Mas entenda, a esquerda não faz porra nenhuma, a direita é a força que promove tudo isso, a extrema-direita quer o mais rápido e doloroso massacre de nosso povo, aí o cidadão que tem um cérebro e um coração, é obrigado a pender a este lado, porque para uma colônia como o Brasil, só resta um recomeço, construir o nosso país com fogo, como o foram a maioria das grandes potências. Então, sinceramente, foda-se todo esse debate, enquanto todos os brasileiros não possam entrar nele! E para isso, tem que parar essa fábrica de pobreza e alienação!

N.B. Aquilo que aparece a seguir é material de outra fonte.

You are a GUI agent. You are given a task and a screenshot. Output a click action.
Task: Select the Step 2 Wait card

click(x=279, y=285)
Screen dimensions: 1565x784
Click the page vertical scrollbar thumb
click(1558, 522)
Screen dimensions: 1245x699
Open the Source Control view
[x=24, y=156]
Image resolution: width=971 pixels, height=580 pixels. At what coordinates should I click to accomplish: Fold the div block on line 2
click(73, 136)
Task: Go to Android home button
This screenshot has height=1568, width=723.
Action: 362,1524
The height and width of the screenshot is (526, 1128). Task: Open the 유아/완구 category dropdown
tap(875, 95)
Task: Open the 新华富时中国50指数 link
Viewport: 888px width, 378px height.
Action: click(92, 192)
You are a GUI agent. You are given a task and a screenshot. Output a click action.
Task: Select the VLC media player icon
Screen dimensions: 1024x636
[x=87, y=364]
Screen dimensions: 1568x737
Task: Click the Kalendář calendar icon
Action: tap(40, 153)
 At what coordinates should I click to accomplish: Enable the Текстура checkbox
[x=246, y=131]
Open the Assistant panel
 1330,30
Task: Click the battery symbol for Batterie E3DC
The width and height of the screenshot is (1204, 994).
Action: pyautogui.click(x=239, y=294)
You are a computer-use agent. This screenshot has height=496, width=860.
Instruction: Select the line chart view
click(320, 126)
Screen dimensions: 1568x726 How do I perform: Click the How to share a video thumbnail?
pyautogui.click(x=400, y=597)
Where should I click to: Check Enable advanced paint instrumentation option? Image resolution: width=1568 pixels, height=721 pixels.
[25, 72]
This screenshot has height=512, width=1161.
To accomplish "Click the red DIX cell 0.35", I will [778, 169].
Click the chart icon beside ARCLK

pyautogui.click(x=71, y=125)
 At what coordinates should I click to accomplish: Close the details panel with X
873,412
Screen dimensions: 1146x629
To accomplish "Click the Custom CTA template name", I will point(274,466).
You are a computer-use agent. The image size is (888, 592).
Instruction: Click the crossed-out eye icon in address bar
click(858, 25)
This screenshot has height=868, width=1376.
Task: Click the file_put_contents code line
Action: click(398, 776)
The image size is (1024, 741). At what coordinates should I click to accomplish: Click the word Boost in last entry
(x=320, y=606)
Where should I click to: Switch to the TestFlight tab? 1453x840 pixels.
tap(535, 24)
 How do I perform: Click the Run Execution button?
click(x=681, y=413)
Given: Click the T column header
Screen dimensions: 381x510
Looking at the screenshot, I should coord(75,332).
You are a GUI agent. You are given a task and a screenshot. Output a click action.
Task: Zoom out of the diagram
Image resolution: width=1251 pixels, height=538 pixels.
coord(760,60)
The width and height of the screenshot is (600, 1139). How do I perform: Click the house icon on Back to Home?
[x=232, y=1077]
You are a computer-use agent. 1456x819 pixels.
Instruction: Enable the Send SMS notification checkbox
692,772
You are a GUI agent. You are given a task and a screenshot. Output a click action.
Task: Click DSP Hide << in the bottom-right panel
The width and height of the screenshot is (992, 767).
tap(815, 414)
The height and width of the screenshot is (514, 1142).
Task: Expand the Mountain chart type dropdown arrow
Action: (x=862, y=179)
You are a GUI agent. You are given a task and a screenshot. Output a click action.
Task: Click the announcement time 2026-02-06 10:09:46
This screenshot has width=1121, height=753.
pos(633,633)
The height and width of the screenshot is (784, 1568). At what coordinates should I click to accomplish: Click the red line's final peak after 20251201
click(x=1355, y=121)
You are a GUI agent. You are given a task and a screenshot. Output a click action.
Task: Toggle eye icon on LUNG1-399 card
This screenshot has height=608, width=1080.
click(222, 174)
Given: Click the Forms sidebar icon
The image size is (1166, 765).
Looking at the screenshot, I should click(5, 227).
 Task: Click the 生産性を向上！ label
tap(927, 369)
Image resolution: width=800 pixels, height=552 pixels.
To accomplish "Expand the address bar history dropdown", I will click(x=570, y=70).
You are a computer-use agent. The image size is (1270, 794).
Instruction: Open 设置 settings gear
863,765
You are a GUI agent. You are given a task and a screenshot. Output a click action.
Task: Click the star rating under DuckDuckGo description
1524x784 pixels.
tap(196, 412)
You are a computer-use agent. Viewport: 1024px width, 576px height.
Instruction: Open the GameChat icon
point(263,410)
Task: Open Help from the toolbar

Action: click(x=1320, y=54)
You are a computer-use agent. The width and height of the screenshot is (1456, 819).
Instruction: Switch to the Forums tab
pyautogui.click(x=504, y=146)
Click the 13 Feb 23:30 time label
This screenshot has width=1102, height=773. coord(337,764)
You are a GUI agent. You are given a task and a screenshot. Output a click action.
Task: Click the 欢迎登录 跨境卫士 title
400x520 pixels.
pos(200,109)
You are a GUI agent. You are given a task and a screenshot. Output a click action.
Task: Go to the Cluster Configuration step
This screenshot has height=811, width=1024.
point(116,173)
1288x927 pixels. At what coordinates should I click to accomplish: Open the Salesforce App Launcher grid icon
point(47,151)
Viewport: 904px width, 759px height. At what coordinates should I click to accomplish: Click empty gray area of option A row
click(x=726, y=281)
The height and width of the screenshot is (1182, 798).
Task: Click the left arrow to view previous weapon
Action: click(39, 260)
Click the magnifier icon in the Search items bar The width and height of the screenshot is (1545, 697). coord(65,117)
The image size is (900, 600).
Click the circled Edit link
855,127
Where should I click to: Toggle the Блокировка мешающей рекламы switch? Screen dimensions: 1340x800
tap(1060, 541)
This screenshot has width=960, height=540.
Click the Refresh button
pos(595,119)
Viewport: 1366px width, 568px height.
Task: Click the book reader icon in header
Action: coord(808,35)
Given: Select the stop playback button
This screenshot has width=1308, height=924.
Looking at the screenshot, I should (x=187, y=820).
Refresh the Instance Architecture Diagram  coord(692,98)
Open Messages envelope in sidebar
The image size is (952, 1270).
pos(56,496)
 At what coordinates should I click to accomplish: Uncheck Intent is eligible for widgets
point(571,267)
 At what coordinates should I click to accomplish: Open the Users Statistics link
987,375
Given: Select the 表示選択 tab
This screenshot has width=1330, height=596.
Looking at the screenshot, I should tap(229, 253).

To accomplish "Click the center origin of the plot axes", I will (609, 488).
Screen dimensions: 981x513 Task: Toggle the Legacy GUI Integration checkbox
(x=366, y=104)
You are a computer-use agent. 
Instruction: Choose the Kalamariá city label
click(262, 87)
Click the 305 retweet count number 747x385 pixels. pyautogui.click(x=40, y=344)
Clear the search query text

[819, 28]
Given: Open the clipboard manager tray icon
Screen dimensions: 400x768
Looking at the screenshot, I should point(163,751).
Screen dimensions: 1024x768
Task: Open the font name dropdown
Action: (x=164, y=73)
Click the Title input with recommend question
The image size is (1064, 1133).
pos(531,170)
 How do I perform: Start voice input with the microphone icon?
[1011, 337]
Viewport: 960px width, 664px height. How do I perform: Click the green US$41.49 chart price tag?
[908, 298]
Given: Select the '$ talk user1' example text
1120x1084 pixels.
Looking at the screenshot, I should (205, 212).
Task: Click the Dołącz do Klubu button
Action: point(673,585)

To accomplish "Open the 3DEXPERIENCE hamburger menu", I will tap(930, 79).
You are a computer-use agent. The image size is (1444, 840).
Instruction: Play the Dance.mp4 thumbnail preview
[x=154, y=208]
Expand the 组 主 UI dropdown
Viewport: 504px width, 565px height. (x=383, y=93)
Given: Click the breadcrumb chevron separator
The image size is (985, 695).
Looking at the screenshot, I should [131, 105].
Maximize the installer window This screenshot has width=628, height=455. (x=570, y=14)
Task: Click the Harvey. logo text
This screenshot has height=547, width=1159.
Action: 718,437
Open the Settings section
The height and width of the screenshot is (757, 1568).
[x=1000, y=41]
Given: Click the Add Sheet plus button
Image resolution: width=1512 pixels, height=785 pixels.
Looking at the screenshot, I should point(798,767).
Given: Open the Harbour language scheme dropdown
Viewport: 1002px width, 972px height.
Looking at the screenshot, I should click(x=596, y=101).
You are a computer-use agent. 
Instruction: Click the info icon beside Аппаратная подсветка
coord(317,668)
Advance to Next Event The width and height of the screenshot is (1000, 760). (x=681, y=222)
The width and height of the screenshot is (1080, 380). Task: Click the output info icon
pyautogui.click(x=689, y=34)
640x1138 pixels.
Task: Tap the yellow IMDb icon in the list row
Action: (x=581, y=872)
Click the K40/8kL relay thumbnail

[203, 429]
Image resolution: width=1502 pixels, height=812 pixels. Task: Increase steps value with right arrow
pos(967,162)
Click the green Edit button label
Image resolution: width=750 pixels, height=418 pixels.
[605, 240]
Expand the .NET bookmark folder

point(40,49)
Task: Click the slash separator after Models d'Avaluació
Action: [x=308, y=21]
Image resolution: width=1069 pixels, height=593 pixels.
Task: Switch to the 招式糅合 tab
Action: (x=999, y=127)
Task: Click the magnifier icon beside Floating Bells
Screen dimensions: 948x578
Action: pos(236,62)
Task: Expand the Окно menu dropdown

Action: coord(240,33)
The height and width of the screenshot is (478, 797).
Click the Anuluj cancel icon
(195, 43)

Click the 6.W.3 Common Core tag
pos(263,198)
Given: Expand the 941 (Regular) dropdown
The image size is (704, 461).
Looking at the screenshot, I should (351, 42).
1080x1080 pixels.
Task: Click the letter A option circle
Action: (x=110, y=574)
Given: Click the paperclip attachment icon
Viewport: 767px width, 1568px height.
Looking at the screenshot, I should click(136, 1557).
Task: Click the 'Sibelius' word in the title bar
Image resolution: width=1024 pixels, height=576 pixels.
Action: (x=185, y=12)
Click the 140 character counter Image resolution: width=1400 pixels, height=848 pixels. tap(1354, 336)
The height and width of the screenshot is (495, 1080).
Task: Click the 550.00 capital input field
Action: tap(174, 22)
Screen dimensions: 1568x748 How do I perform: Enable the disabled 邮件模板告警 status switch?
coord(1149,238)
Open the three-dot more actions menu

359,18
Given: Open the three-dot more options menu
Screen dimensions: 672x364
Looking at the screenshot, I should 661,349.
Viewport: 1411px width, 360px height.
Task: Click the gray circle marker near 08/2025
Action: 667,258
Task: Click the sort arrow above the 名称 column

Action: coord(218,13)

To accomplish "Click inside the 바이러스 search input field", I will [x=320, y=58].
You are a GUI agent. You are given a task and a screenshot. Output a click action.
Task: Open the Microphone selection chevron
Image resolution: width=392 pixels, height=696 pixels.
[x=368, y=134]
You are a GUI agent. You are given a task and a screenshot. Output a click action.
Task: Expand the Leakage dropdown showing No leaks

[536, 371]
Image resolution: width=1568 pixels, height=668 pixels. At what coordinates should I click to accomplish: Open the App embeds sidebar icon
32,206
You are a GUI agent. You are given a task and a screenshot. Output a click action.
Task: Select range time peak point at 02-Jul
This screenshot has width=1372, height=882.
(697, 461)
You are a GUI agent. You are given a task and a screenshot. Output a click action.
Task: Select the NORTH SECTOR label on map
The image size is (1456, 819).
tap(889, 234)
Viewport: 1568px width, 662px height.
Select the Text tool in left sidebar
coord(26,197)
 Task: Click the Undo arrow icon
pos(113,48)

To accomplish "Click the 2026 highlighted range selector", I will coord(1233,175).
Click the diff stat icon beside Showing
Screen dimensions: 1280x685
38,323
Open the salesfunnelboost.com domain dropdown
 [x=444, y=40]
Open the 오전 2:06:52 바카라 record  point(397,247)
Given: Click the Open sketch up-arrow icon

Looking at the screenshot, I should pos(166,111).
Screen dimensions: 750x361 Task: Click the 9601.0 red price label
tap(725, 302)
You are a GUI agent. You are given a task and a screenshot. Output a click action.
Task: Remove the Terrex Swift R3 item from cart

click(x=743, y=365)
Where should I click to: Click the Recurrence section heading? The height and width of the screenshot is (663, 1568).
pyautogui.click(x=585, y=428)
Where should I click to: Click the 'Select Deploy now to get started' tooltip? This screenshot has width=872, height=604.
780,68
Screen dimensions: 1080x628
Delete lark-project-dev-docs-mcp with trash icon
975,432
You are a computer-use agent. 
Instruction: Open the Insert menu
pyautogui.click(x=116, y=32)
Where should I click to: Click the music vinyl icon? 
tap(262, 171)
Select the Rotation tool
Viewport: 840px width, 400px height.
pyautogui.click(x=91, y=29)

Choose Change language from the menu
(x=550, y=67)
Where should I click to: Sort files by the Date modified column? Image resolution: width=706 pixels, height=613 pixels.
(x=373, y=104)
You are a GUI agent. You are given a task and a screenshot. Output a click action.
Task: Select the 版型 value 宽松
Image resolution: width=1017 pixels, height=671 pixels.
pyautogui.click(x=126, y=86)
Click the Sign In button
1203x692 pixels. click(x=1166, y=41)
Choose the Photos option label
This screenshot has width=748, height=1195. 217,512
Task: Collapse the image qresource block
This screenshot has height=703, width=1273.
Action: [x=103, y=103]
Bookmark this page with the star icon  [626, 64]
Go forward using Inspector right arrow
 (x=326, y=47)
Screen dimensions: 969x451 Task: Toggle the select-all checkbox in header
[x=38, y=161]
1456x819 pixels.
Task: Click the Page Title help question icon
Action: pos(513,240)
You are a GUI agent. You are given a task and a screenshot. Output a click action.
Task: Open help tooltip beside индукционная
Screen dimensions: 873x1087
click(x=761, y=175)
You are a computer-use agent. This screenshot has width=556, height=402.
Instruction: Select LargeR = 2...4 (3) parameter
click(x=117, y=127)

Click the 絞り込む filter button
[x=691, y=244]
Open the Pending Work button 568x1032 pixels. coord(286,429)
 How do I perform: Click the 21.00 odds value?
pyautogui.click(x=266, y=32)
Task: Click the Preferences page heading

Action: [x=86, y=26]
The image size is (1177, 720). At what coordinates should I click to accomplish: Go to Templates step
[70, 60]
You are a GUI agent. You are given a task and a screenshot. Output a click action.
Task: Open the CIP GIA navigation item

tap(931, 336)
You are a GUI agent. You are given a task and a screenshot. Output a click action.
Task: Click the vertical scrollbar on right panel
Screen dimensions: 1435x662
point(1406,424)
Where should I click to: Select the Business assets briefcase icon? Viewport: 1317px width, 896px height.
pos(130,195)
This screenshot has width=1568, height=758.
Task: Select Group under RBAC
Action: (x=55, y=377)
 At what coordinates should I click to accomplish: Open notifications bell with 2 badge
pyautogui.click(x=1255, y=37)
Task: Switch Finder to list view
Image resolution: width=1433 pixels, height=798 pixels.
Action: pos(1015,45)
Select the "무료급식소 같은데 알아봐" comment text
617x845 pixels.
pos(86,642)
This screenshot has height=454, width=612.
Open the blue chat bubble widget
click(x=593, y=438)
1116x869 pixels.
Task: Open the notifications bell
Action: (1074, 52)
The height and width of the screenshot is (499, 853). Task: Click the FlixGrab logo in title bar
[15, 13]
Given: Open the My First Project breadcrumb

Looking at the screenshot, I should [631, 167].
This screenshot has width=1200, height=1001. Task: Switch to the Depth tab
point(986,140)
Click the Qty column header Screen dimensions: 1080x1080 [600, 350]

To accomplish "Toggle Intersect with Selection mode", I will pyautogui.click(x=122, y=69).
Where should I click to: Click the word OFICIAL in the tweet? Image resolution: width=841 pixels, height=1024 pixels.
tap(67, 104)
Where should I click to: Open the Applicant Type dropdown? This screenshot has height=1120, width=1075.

Eu (TV Eslavo): Mas eu falei da arrogância ideológica (e às vezes acadêmica), e não da preocupação social! Tudo isso que você dissertou é óbvio, temos que melhorar a sociedade, independente de ideologia ou partido, “que se foda o debate”, como você disse... Mas o que me incomoda justamente é que esse seu “comunista boa-gente” foi e continua sendo uma raríssima exceção na história: no século 20, a maior parte dos PCs não governantes era alienada da realidade, e a maior parte dos PCs governantes só queria saber de “não largar o osso”. E infelizmente, o (autodeclarado) “comunista” médio do Brasil, quando não é lacrador, fica martelando essa história de “Lenin, Stalin, Mao”, como essa menina alienada, quando na verdade esses líderes nada têm a dizer sobre a realidade brasileira! Eles são, sim, importantes pra compreender a história mundial e de seus países, mas não do Brasil. Já Marx, sim, tem um alcance muitíssimo maior, se considerarmos mais seu método do que suas adaptações partidárias. Mas isso é outra história.

Internauta 4: Tem essa diferença que a gente não vê: enquanto a direita prega política para aumento de seus lucros e promete que todos terão algo proporcional à sua dedicação e trabalho, o comunista trabalhador quer parar a máquina de destruição, poder parar de sofrer toda a ansiedade que o capitalismo produz. Já cansamos de protagonizar a realidade onde a depressão é doença do século.

Eu (TV Eslavo): Eu já respondi à mensagem anterior, mas resumindo meu incômodo: meu problema não é com a direita, que já tem lá suas incoerências. Meu problema é justamente com “esquerdas” ou “comunistas” que bem podiam ajudar, mas não só atrapalham, como também mancham a imagem do resto da esquerda. Um direitista raivoso e babante a gente até entende, mas quando um esquerdista se comporta da mesma maneira, infelizmente é muito mais fácil desse comportamento se voltar contra ele.